Don’t use IPv6 RA on server LANs
Enabling IPv6 on a server LAN with the ipv6 address interface configuration without taking additional precautions might be a bad idea. All modern operating systems have IPv6 enabled by default, and the moment someone starts sending Router Advertisement (RA) messages, they’ll auto-configure their LAN interfaces.
Autoconfigured servers might become exposed to the outside world if you’re using something like iptables to protect them (because IPv6 uses ip6tables) – one of the many IPv6 security gotchas Eric Vyncke and myself will describe in the upcoming IPv6 security webinar.
Interestingly, there’s a per-prefix flag in RA messages (the A flag described in details in my Building Large IPv6 Service Provider Networks webinar) telling the end-hosts whether they could use the prefix for stateless autoconfiguration. If you configure the routers not to advertise the A flag with something like the ipv6 nd prefix no-autoconfig interface configuration command, the hosts won’t get a valid IPv6 address and you’re safe ... or so one would think.
Unfortunately the reality is a bit more convoluted than that. I had a great chat with Sander Steffann during RIPE65 and he was kind enough to explain the intricacies:
- The moment a Unix-like server gets an IPv6 default route through RA, it thinks it lives in a dual-stack world (even though it doesn’t have a routable IPv6 address);
- Dual-stack-aware applications start establishing outgoing IPv6 sessions, and the server starts sending TCP SYN packets with the link-local source address, which any decent first-hop router immediately rejects with destination unreachable (beyond scope of source address) ICMP message.
- Some Unix-like servers react to the ICMP message and close the half-baked TCP session, allowing the application to recover pretty quickly, others wait for TCP SYN timeouts (because a security-conscious operating system never listens to ICMP messages ... after all, they might have been spoofed).
The only safe way to configure IPv6 on a server LAN where you don’t control all the servers (and thus cannot be sure IPv6 is disabled on the servers that should be IPv4-only) is thus to disable RA, use static server IPv6 addresses, static IPv6 default route configured on the servers, and first-hop redundancy protocol (like HSRP) between the first-hop layer-3 switches.
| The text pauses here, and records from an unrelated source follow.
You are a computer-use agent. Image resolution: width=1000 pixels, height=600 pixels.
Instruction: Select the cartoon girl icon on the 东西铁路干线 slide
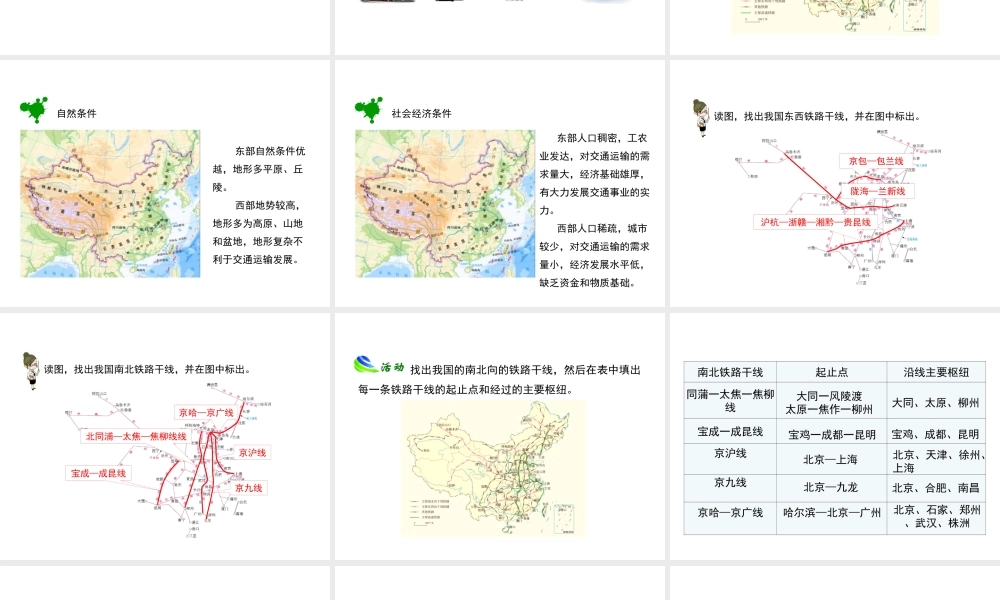coord(700,114)
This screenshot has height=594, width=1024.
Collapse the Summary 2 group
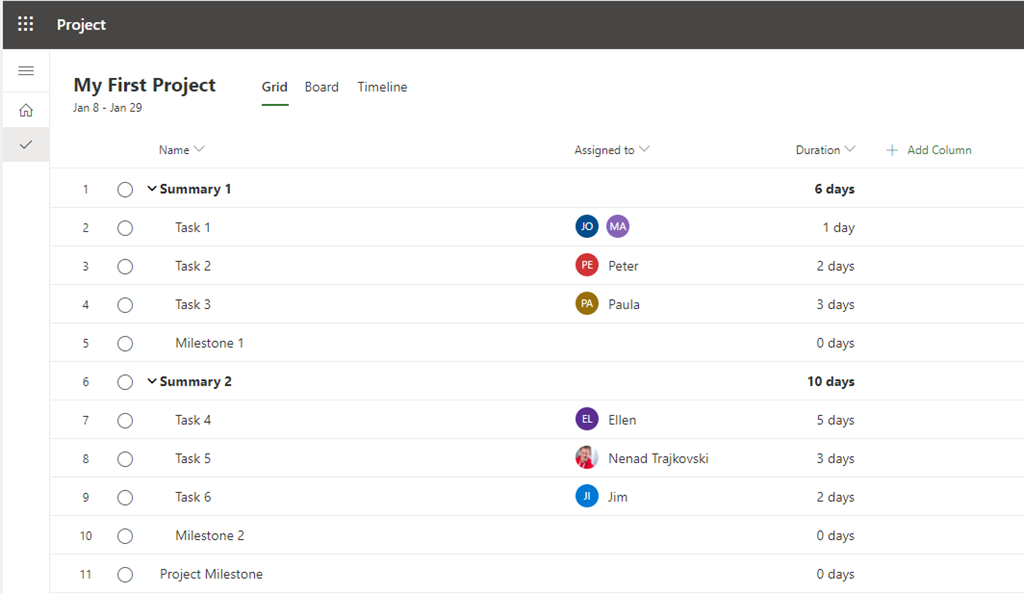[x=152, y=381]
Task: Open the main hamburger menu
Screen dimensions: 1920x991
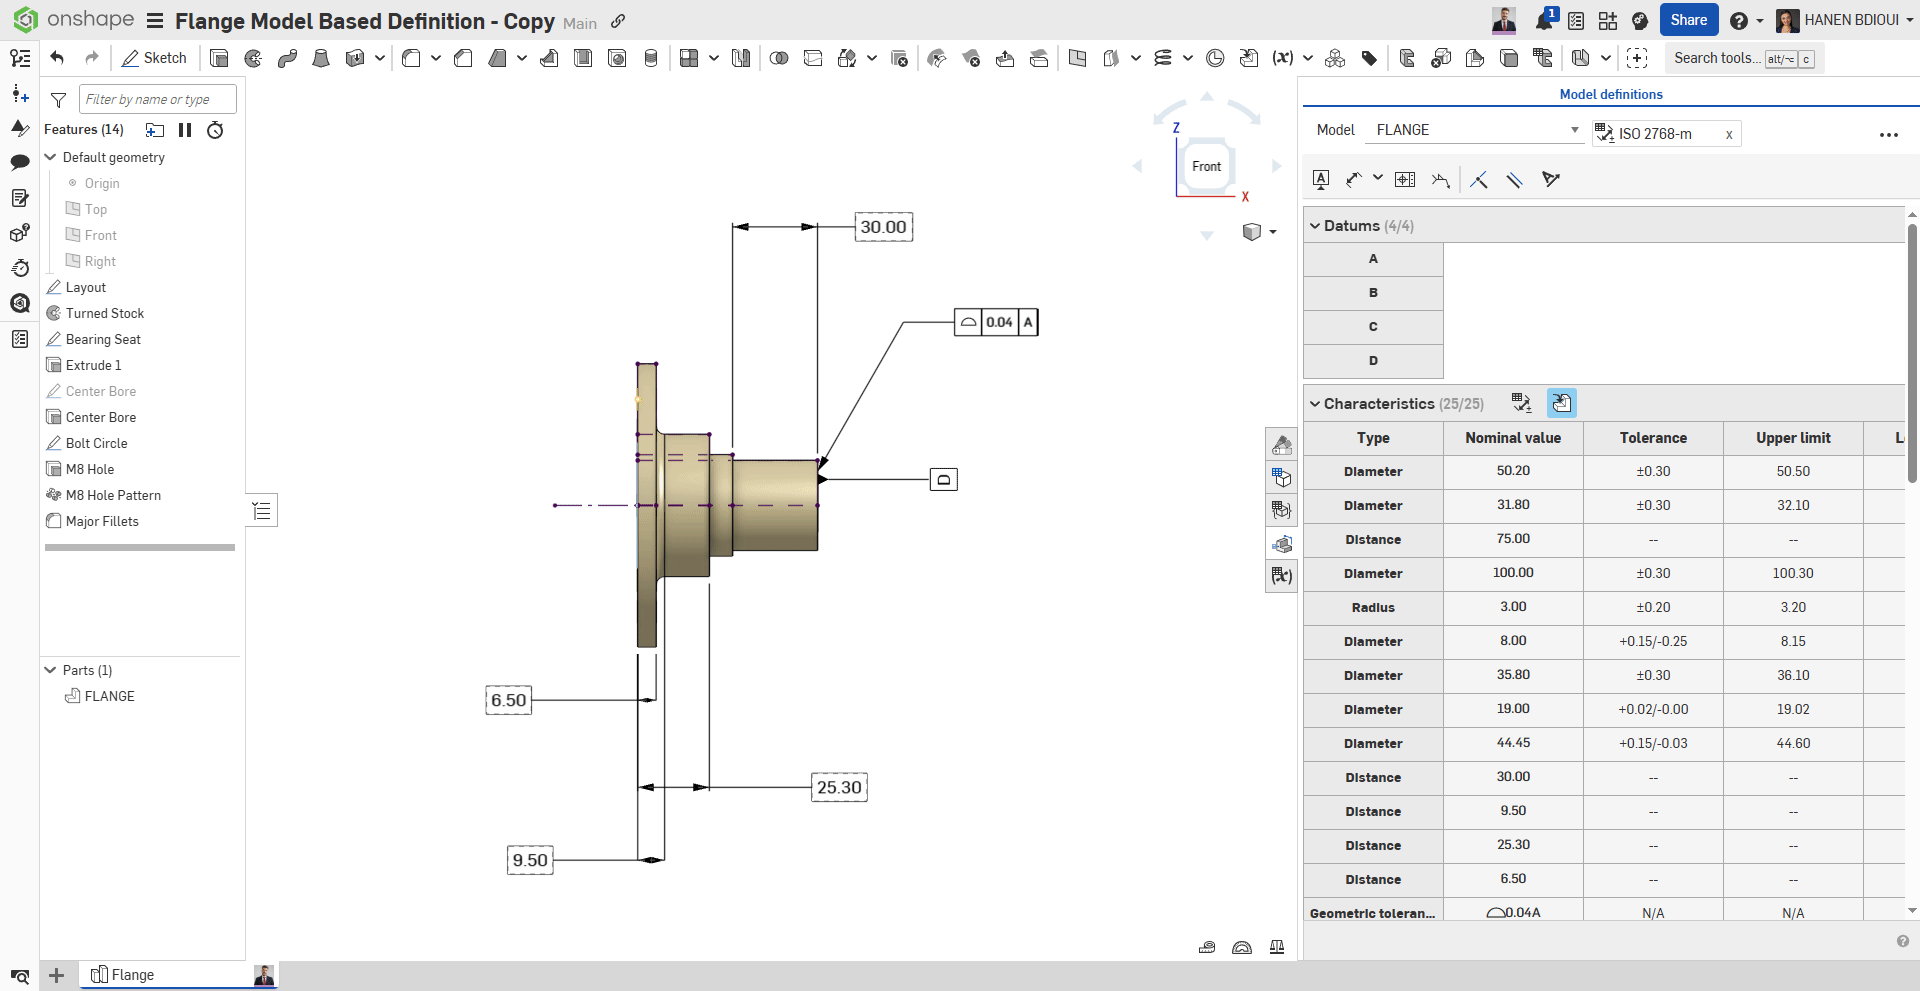Action: click(155, 21)
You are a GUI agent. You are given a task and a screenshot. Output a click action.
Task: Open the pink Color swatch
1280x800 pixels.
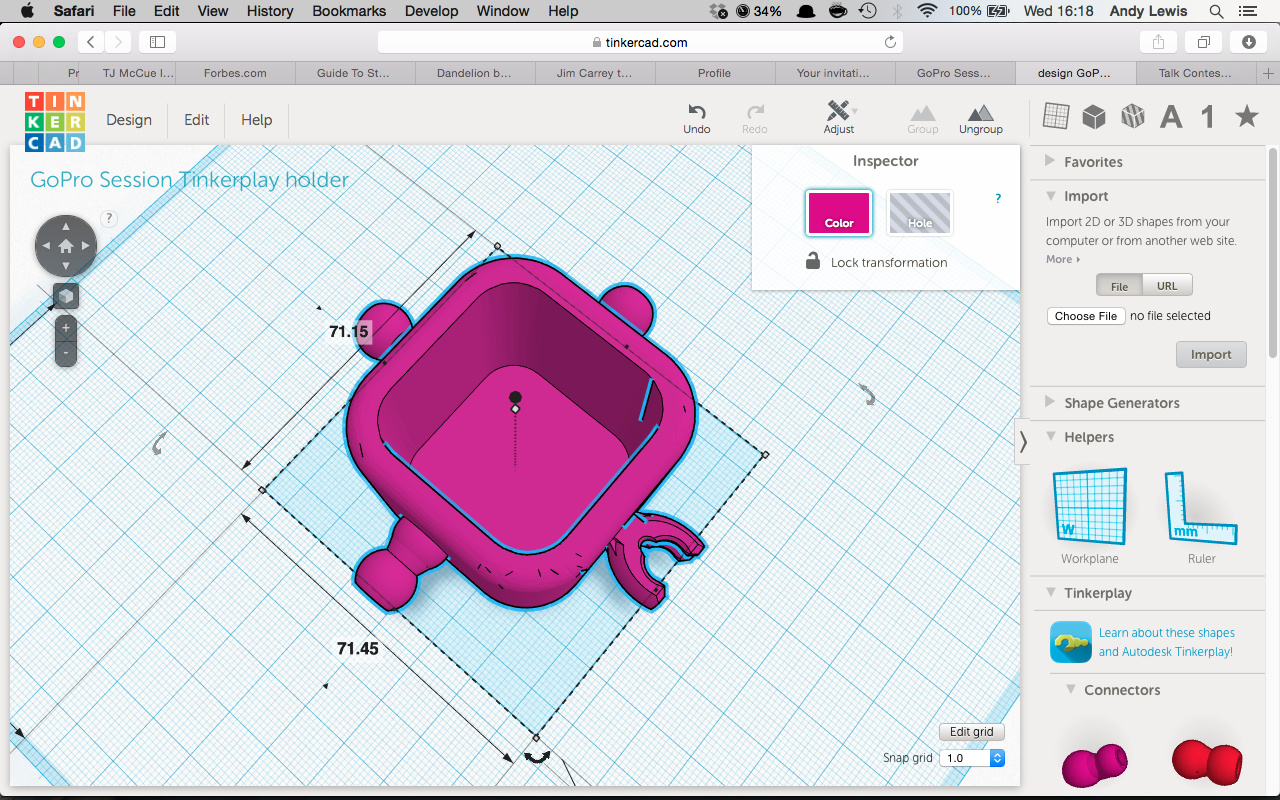[x=839, y=212]
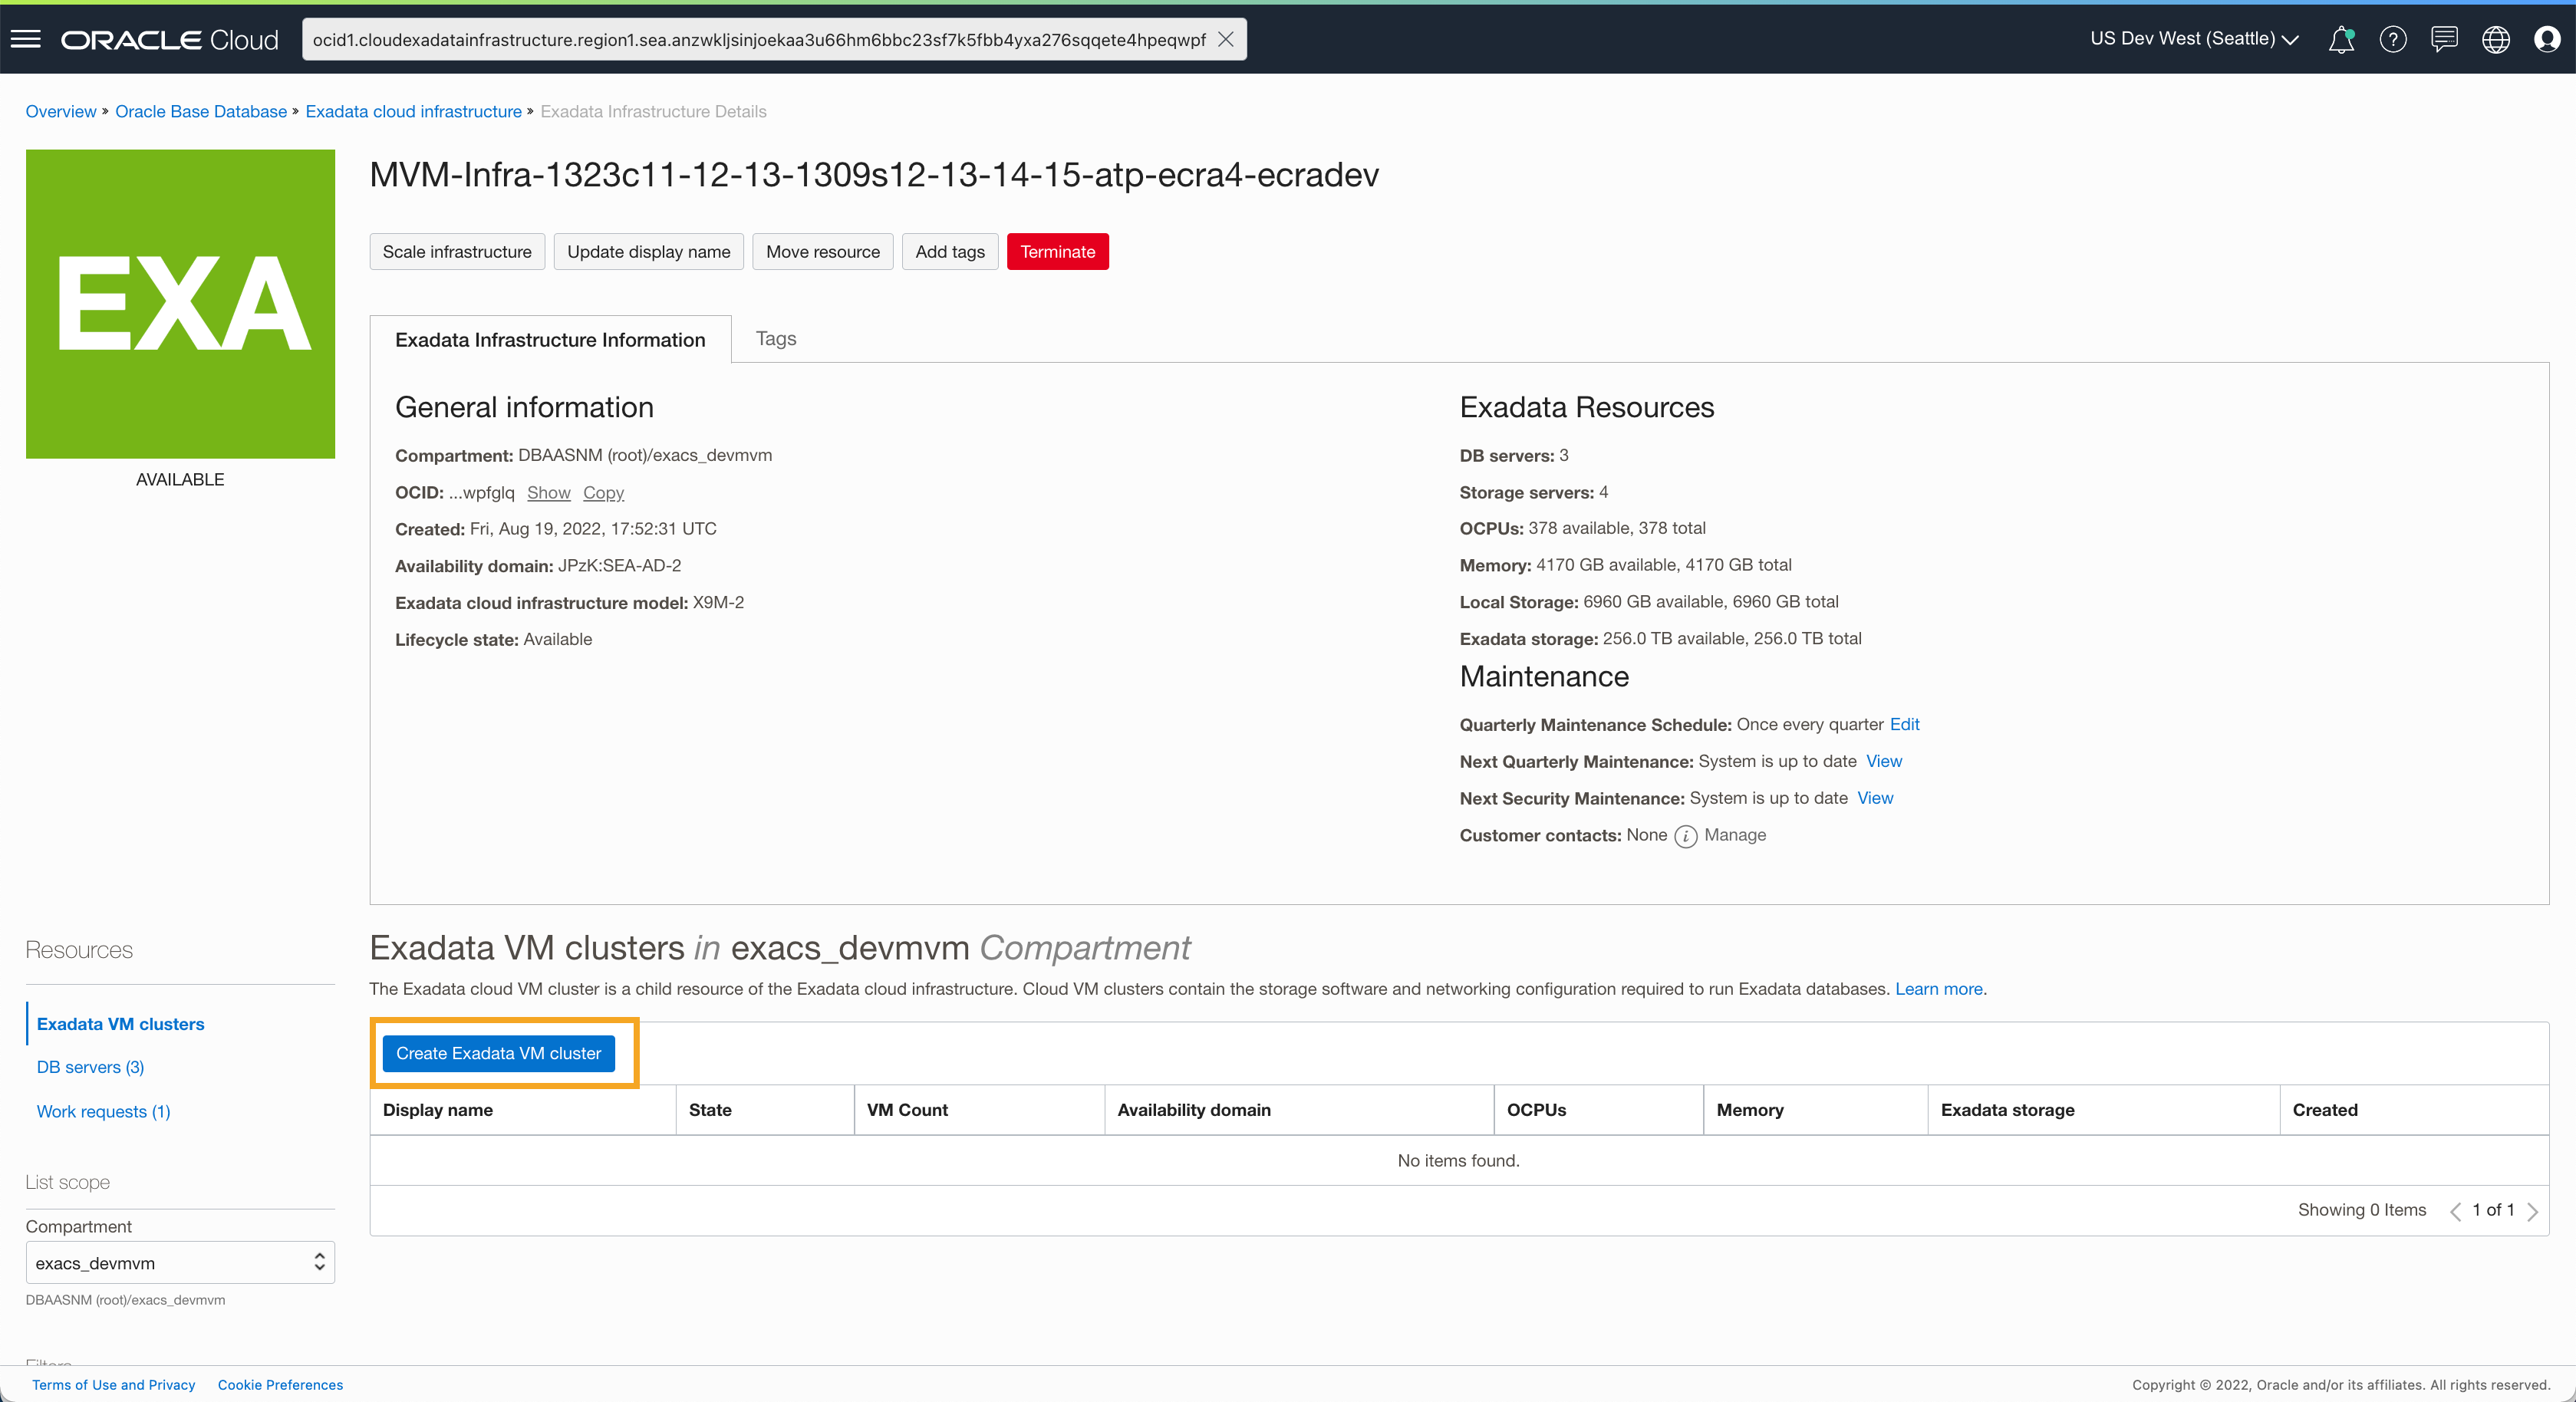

http://blog.zztopping.com/2012/08/02/ipv6-application-support-in-a-state-of-flux/
From draft-ietf-vrrp-ipv6-spec-08 / RFC5798:
6.4.3 Master: MUST send ND Router Advertisements for the virtual router.
At least JUNOS seem to follow this requirement.
Interested to hear what folks are doing to work around that, e.g. use egress port or vlan acl's on host facing ports to filter out those RA's ??